→ **WHAT THE TASK REQUIRES**
Rewrite these lines with "coordinate pair" swapped for "point" and everything else left the same.

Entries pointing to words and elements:
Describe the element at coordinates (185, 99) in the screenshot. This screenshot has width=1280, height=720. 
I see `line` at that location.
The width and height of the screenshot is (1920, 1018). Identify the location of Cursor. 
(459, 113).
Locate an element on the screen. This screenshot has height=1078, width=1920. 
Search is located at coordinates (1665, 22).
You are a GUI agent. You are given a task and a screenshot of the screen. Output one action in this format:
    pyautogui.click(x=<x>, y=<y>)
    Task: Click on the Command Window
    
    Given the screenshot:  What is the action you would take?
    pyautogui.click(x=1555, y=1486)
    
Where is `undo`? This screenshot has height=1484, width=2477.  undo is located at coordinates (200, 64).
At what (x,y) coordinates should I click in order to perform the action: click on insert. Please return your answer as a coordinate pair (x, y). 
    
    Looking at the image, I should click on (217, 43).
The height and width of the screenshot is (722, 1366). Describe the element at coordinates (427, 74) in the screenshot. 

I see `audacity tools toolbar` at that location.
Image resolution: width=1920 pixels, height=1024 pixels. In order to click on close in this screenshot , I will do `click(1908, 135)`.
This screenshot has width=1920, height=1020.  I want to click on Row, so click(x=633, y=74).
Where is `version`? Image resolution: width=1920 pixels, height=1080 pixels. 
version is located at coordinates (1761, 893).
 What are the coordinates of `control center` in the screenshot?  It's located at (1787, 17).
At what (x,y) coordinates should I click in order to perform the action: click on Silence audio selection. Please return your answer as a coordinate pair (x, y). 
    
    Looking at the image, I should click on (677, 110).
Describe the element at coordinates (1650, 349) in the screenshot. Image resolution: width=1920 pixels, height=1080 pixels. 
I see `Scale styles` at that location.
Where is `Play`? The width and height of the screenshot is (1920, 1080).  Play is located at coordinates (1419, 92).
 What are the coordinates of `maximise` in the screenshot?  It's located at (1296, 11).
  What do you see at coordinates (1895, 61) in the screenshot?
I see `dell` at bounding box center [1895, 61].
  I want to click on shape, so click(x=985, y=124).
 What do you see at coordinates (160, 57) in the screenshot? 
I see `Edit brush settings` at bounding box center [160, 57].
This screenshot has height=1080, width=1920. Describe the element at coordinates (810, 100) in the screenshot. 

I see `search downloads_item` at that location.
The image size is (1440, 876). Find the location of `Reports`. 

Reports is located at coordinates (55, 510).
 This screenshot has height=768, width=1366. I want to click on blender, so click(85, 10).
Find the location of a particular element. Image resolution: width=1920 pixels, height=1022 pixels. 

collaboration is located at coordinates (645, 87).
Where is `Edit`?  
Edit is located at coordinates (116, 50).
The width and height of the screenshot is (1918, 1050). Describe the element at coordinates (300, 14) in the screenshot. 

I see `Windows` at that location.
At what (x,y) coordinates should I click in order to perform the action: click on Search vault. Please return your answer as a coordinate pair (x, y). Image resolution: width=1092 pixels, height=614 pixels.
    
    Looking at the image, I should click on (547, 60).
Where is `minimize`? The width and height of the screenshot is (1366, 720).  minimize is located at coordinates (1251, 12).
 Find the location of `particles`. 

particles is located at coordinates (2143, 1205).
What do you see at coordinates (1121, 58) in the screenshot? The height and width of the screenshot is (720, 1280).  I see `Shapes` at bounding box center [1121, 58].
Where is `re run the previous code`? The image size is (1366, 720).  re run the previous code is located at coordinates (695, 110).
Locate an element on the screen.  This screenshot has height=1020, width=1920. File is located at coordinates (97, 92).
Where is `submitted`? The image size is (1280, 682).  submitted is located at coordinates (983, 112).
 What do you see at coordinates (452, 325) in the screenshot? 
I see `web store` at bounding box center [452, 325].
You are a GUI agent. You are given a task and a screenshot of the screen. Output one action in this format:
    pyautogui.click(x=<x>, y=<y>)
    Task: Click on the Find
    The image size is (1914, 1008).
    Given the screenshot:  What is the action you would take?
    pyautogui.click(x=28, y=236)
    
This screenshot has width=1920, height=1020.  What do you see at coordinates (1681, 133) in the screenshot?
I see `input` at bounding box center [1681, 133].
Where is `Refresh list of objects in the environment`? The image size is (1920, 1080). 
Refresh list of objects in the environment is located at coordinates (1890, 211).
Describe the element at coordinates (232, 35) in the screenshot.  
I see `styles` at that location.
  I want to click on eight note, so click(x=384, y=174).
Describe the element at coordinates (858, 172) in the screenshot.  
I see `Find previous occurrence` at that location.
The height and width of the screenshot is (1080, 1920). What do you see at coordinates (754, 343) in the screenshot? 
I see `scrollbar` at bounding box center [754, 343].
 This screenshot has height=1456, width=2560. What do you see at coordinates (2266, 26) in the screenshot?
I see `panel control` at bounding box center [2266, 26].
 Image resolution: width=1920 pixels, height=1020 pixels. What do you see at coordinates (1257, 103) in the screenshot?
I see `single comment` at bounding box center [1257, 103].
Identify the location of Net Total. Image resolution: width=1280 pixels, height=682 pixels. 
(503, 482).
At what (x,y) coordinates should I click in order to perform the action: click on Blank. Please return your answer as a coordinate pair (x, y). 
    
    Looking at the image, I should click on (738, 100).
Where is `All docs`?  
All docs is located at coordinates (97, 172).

→ **ANSWER TO THIS EXERCISE**
Describe the element at coordinates (185, 99) in the screenshot. This screenshot has width=1280, height=720. 
I see `line` at that location.
The width and height of the screenshot is (1920, 1018). Identify the location of Cursor. 
(459, 113).
Locate an element on the screen. This screenshot has height=1078, width=1920. 
Search is located at coordinates (1665, 22).
You are a GUI agent. You are given a task and a screenshot of the screen. Output one action in this format:
    pyautogui.click(x=<x>, y=<y>)
    Task: Click on the Command Window
    
    Given the screenshot:  What is the action you would take?
    pyautogui.click(x=1555, y=1486)
    
Where is `undo`? This screenshot has height=1484, width=2477.  undo is located at coordinates (200, 64).
At what (x,y) coordinates should I click in order to perform the action: click on insert. Please return your answer as a point (x, y). 
    
    Looking at the image, I should click on (217, 43).
The height and width of the screenshot is (722, 1366). Describe the element at coordinates (427, 74) in the screenshot. 

I see `audacity tools toolbar` at that location.
Image resolution: width=1920 pixels, height=1024 pixels. In order to click on close in this screenshot , I will do `click(1908, 135)`.
This screenshot has width=1920, height=1020.  I want to click on Row, so click(x=633, y=74).
Where is `version`? Image resolution: width=1920 pixels, height=1080 pixels. 
version is located at coordinates (1761, 893).
 What are the coordinates of `control center` in the screenshot?  It's located at (1787, 17).
At what (x,y) coordinates should I click in order to perform the action: click on Silence audio selection. Please return your answer as a point (x, y). 
    
    Looking at the image, I should click on (677, 110).
Describe the element at coordinates (1650, 349) in the screenshot. Image resolution: width=1920 pixels, height=1080 pixels. 
I see `Scale styles` at that location.
Where is `Play`? The width and height of the screenshot is (1920, 1080).  Play is located at coordinates (1419, 92).
 What are the coordinates of `maximise` in the screenshot?  It's located at (1296, 11).
  What do you see at coordinates (1895, 61) in the screenshot?
I see `dell` at bounding box center [1895, 61].
  I want to click on shape, so click(x=985, y=124).
 What do you see at coordinates (160, 57) in the screenshot? 
I see `Edit brush settings` at bounding box center [160, 57].
This screenshot has height=1080, width=1920. Describe the element at coordinates (810, 100) in the screenshot. 

I see `search downloads_item` at that location.
The image size is (1440, 876). Find the location of `Reports`. 

Reports is located at coordinates (55, 510).
 This screenshot has height=768, width=1366. I want to click on blender, so click(85, 10).
Find the location of a particular element. Image resolution: width=1920 pixels, height=1022 pixels. 

collaboration is located at coordinates (645, 87).
Where is `Edit`?  
Edit is located at coordinates (116, 50).
The width and height of the screenshot is (1918, 1050). Describe the element at coordinates (300, 14) in the screenshot. 

I see `Windows` at that location.
At what (x,y) coordinates should I click in order to perform the action: click on Search vault. Please return your answer as a point (x, y). Image resolution: width=1092 pixels, height=614 pixels.
    
    Looking at the image, I should click on (547, 60).
Where is `minimize`? The width and height of the screenshot is (1366, 720).  minimize is located at coordinates (1251, 12).
 Find the location of `particles`. 

particles is located at coordinates (2143, 1205).
What do you see at coordinates (1121, 58) in the screenshot? The height and width of the screenshot is (720, 1280).  I see `Shapes` at bounding box center [1121, 58].
Where is `re run the previous code`? The image size is (1366, 720).  re run the previous code is located at coordinates (695, 110).
Locate an element on the screen.  This screenshot has height=1020, width=1920. File is located at coordinates (97, 92).
Where is `submitted`? The image size is (1280, 682).  submitted is located at coordinates (983, 112).
 What do you see at coordinates (452, 325) in the screenshot? 
I see `web store` at bounding box center [452, 325].
You are a GUI agent. You are given a task and a screenshot of the screen. Output one action in this format:
    pyautogui.click(x=<x>, y=<y>)
    Task: Click on the Find
    The image size is (1914, 1008).
    Given the screenshot:  What is the action you would take?
    pyautogui.click(x=28, y=236)
    
This screenshot has width=1920, height=1020.  What do you see at coordinates (1681, 133) in the screenshot?
I see `input` at bounding box center [1681, 133].
Where is `Refresh list of objects in the environment`? The image size is (1920, 1080). 
Refresh list of objects in the environment is located at coordinates (1890, 211).
Describe the element at coordinates (232, 35) in the screenshot.  
I see `styles` at that location.
  I want to click on eight note, so click(x=384, y=174).
Describe the element at coordinates (858, 172) in the screenshot.  
I see `Find previous occurrence` at that location.
The height and width of the screenshot is (1080, 1920). What do you see at coordinates (754, 343) in the screenshot? 
I see `scrollbar` at bounding box center [754, 343].
 This screenshot has height=1456, width=2560. What do you see at coordinates (2266, 26) in the screenshot?
I see `panel control` at bounding box center [2266, 26].
 Image resolution: width=1920 pixels, height=1020 pixels. What do you see at coordinates (1257, 103) in the screenshot?
I see `single comment` at bounding box center [1257, 103].
Identify the location of Net Total. Image resolution: width=1280 pixels, height=682 pixels. 
(503, 482).
At what (x,y) coordinates should I click in order to perform the action: click on Blank. Please return your answer as a point (x, y). 
    
    Looking at the image, I should click on (738, 100).
Where is `All docs`?  
All docs is located at coordinates (97, 172).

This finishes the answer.